- **Problem details**:
The entries below should appear again in your reply, word for word.

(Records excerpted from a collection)
■ ■ ■ ■ ■ ■ ■

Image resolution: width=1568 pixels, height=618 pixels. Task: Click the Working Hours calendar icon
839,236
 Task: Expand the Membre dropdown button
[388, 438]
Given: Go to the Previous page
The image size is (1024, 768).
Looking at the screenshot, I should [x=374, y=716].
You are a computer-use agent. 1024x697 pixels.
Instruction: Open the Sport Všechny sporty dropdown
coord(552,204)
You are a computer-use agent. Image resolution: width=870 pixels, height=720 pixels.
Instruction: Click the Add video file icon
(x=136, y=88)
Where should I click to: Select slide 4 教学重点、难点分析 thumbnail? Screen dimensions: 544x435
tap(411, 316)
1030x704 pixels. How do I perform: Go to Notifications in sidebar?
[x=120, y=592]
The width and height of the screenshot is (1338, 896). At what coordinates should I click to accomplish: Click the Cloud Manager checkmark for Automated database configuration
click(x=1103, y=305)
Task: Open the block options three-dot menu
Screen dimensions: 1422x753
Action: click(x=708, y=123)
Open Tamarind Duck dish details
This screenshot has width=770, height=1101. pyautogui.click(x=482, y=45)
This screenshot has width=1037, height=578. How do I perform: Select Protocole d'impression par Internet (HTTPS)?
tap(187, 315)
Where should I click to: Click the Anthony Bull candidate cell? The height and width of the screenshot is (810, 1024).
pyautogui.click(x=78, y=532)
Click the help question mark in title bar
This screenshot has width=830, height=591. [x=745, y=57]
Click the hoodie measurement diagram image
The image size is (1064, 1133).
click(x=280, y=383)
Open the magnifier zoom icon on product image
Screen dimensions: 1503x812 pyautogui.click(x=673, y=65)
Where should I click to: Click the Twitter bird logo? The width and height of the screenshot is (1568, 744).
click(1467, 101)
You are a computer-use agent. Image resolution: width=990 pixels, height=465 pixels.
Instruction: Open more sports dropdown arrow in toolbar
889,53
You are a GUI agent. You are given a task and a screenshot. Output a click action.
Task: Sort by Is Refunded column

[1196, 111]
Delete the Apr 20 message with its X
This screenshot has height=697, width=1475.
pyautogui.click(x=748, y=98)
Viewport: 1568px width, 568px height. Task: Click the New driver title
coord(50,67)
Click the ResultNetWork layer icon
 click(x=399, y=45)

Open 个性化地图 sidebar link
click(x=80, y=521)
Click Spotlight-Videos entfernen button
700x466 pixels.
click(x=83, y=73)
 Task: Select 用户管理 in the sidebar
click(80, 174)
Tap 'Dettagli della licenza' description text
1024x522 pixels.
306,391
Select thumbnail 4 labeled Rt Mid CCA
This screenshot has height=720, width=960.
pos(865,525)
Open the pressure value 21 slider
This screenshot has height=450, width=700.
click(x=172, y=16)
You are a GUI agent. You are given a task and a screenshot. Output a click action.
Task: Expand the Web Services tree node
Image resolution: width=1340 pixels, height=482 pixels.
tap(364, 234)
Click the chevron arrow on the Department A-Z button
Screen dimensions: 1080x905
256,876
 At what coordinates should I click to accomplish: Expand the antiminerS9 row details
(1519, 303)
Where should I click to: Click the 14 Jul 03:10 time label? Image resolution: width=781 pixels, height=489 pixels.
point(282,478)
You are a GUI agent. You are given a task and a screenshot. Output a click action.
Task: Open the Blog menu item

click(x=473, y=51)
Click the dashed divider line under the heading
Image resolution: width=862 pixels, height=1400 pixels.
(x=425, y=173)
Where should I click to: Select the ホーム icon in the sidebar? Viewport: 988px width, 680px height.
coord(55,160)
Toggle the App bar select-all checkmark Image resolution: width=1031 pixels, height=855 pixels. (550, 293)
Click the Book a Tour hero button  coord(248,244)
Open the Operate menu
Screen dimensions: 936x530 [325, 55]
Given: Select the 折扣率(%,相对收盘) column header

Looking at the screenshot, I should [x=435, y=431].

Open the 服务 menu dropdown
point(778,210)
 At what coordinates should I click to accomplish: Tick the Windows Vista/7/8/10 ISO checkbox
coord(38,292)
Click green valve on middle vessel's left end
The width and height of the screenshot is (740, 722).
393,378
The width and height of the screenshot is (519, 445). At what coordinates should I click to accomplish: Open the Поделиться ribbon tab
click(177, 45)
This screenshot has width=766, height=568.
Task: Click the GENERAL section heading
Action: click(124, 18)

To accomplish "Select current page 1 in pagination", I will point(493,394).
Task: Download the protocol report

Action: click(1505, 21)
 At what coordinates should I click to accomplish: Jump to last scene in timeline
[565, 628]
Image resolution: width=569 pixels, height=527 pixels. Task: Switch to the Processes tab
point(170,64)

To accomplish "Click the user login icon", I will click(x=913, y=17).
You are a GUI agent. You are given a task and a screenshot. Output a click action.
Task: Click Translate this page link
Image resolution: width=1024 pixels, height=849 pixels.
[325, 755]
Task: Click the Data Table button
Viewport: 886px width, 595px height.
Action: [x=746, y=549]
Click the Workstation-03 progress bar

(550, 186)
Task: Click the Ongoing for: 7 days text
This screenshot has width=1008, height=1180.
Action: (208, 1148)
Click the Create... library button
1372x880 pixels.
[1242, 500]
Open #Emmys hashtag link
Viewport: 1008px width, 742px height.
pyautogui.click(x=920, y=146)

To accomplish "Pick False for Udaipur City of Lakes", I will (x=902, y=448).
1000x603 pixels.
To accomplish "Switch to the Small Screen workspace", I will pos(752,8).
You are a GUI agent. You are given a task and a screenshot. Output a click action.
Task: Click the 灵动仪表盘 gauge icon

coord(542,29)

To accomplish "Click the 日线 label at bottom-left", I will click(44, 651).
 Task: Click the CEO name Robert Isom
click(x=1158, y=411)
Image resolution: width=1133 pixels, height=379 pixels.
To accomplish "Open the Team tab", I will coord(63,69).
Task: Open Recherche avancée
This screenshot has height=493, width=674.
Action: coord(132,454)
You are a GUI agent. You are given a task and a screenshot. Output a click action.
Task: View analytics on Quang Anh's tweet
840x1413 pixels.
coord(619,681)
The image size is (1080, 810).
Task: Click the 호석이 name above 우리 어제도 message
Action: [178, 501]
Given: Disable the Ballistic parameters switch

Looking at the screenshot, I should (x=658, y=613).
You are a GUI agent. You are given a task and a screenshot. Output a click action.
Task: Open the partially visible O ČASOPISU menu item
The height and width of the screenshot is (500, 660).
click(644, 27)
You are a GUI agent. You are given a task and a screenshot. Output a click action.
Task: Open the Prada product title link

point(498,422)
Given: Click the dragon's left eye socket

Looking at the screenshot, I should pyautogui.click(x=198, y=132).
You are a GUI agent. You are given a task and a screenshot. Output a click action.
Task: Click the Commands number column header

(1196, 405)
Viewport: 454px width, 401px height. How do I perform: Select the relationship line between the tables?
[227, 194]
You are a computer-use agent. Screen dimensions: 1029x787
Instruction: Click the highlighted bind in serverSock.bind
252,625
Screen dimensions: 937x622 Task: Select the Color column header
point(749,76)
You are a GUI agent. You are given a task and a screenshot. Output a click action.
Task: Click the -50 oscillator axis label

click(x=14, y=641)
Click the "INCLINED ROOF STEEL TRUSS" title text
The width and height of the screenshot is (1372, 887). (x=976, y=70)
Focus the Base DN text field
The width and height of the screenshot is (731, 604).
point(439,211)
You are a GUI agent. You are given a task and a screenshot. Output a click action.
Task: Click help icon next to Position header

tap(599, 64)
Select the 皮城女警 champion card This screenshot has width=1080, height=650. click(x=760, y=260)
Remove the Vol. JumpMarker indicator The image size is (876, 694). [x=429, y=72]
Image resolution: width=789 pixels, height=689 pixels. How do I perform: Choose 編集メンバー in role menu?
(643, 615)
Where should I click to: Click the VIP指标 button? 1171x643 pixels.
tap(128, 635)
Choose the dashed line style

■ ■ ■ ■ ■ ■ ■

- **Answer to the exercise**:
Image resolution: width=1568 pixels, height=618 pixels. Task: Click the Working Hours calendar icon
839,236
 Task: Expand the Membre dropdown button
[388, 438]
Given: Go to the Previous page
The image size is (1024, 768).
Looking at the screenshot, I should [x=374, y=716].
You are a computer-use agent. 1024x697 pixels.
Instruction: Open the Sport Všechny sporty dropdown
coord(552,204)
You are a computer-use agent. Image resolution: width=870 pixels, height=720 pixels.
Instruction: Click the Add video file icon
(x=136, y=88)
Where should I click to: Select slide 4 教学重点、难点分析 thumbnail? Screen dimensions: 544x435
tap(411, 316)
1030x704 pixels. How do I perform: Go to Notifications in sidebar?
[x=120, y=592]
The width and height of the screenshot is (1338, 896). At what coordinates should I click to accomplish: Click the Cloud Manager checkmark for Automated database configuration
click(x=1103, y=305)
Task: Open the block options three-dot menu
Screen dimensions: 1422x753
Action: click(x=708, y=123)
Open Tamarind Duck dish details
This screenshot has width=770, height=1101. pyautogui.click(x=482, y=45)
This screenshot has width=1037, height=578. How do I perform: Select Protocole d'impression par Internet (HTTPS)?
tap(187, 315)
Where should I click to: Click the Anthony Bull candidate cell? The height and width of the screenshot is (810, 1024).
pyautogui.click(x=78, y=532)
Click the help question mark in title bar
This screenshot has width=830, height=591. [x=745, y=57]
Click the hoodie measurement diagram image
The image size is (1064, 1133).
click(x=280, y=383)
Open the magnifier zoom icon on product image
Screen dimensions: 1503x812 pyautogui.click(x=673, y=65)
Where should I click to: Click the Twitter bird logo? The width and height of the screenshot is (1568, 744).
click(1467, 101)
You are a computer-use agent. Image resolution: width=990 pixels, height=465 pixels.
Instruction: Open more sports dropdown arrow in toolbar
889,53
You are a GUI agent. You are given a task and a screenshot. Output a click action.
Task: Sort by Is Refunded column

[1196, 111]
Delete the Apr 20 message with its X
This screenshot has height=697, width=1475.
pyautogui.click(x=748, y=98)
Viewport: 1568px width, 568px height. Task: Click the New driver title
coord(50,67)
Click the ResultNetWork layer icon
 click(x=399, y=45)

Open 个性化地图 sidebar link
click(x=80, y=521)
Click Spotlight-Videos entfernen button
700x466 pixels.
click(x=83, y=73)
 Task: Select 用户管理 in the sidebar
click(80, 174)
Tap 'Dettagli della licenza' description text
1024x522 pixels.
306,391
Select thumbnail 4 labeled Rt Mid CCA
This screenshot has height=720, width=960.
pos(865,525)
Open the pressure value 21 slider
This screenshot has height=450, width=700.
click(x=172, y=16)
You are a GUI agent. You are given a task and a screenshot. Output a click action.
Task: Expand the Web Services tree node
Image resolution: width=1340 pixels, height=482 pixels.
tap(364, 234)
Click the chevron arrow on the Department A-Z button
Screen dimensions: 1080x905
256,876
 At what coordinates should I click to accomplish: Expand the antiminerS9 row details
(1519, 303)
Where should I click to: Click the 14 Jul 03:10 time label? Image resolution: width=781 pixels, height=489 pixels.
point(282,478)
You are a GUI agent. You are given a task and a screenshot. Output a click action.
Task: Open the Blog menu item

click(x=473, y=51)
Click the dashed divider line under the heading
Image resolution: width=862 pixels, height=1400 pixels.
(x=425, y=173)
Where should I click to: Select the ホーム icon in the sidebar? Viewport: 988px width, 680px height.
coord(55,160)
Toggle the App bar select-all checkmark Image resolution: width=1031 pixels, height=855 pixels. (550, 293)
Click the Book a Tour hero button  coord(248,244)
Open the Operate menu
Screen dimensions: 936x530 [325, 55]
Given: Select the 折扣率(%,相对收盘) column header

Looking at the screenshot, I should [x=435, y=431].

Open the 服务 menu dropdown
point(778,210)
 At what coordinates should I click to accomplish: Tick the Windows Vista/7/8/10 ISO checkbox
coord(38,292)
Click green valve on middle vessel's left end
The width and height of the screenshot is (740, 722).
393,378
The width and height of the screenshot is (519, 445). At what coordinates should I click to accomplish: Open the Поделиться ribbon tab
click(177, 45)
This screenshot has width=766, height=568.
Task: Click the GENERAL section heading
Action: click(124, 18)

To accomplish "Select current page 1 in pagination", I will point(493,394).
Task: Download the protocol report

Action: click(1505, 21)
 At what coordinates should I click to accomplish: Jump to last scene in timeline
[565, 628]
Image resolution: width=569 pixels, height=527 pixels. Task: Switch to the Processes tab
point(170,64)

To accomplish "Click the user login icon", I will click(x=913, y=17).
You are a GUI agent. You are given a task and a screenshot. Output a click action.
Task: Click Translate this page link
Image resolution: width=1024 pixels, height=849 pixels.
[325, 755]
Task: Click the Data Table button
Viewport: 886px width, 595px height.
Action: [x=746, y=549]
Click the Workstation-03 progress bar

(550, 186)
Task: Click the Ongoing for: 7 days text
This screenshot has width=1008, height=1180.
Action: (208, 1148)
Click the Create... library button
1372x880 pixels.
[1242, 500]
Open #Emmys hashtag link
Viewport: 1008px width, 742px height.
pyautogui.click(x=920, y=146)

To accomplish "Pick False for Udaipur City of Lakes", I will (x=902, y=448).
1000x603 pixels.
To accomplish "Switch to the Small Screen workspace", I will pos(752,8).
You are a GUI agent. You are given a task and a screenshot. Output a click action.
Task: Click the 灵动仪表盘 gauge icon

coord(542,29)

To accomplish "Click the 日线 label at bottom-left", I will click(44, 651).
 Task: Click the CEO name Robert Isom
click(x=1158, y=411)
Image resolution: width=1133 pixels, height=379 pixels.
To accomplish "Open the Team tab", I will coord(63,69).
Task: Open Recherche avancée
This screenshot has height=493, width=674.
Action: coord(132,454)
You are a GUI agent. You are given a task and a screenshot. Output a click action.
Task: View analytics on Quang Anh's tweet
840x1413 pixels.
coord(619,681)
The image size is (1080, 810).
Task: Click the 호석이 name above 우리 어제도 message
Action: [178, 501]
Given: Disable the Ballistic parameters switch

Looking at the screenshot, I should (x=658, y=613).
You are a GUI agent. You are given a task and a screenshot. Output a click action.
Task: Open the partially visible O ČASOPISU menu item
The height and width of the screenshot is (500, 660).
click(644, 27)
You are a GUI agent. You are given a task and a screenshot. Output a click action.
Task: Open the Prada product title link

point(498,422)
Given: Click the dragon's left eye socket

Looking at the screenshot, I should pyautogui.click(x=198, y=132).
You are a GUI agent. You are given a task and a screenshot. Output a click action.
Task: Click the Commands number column header

(1196, 405)
Viewport: 454px width, 401px height. How do I perform: Select the relationship line between the tables?
[227, 194]
You are a computer-use agent. Screen dimensions: 1029x787
Instruction: Click the highlighted bind in serverSock.bind
252,625
Screen dimensions: 937x622 Task: Select the Color column header
point(749,76)
You are a GUI agent. You are given a task and a screenshot. Output a click action.
Task: Click the -50 oscillator axis label

click(x=14, y=641)
Click the "INCLINED ROOF STEEL TRUSS" title text
The width and height of the screenshot is (1372, 887). (x=976, y=70)
Focus the Base DN text field
The width and height of the screenshot is (731, 604).
point(439,211)
You are a GUI agent. You are given a task and a screenshot. Output a click action.
Task: Click help icon next to Position header

tap(599, 64)
Select the 皮城女警 champion card This screenshot has width=1080, height=650. click(x=760, y=260)
Remove the Vol. JumpMarker indicator The image size is (876, 694). [x=429, y=72]
Image resolution: width=789 pixels, height=689 pixels. How do I perform: Choose 編集メンバー in role menu?
(643, 615)
Where should I click to: Click the VIP指标 button? 1171x643 pixels.
tap(128, 635)
Choose the dashed line style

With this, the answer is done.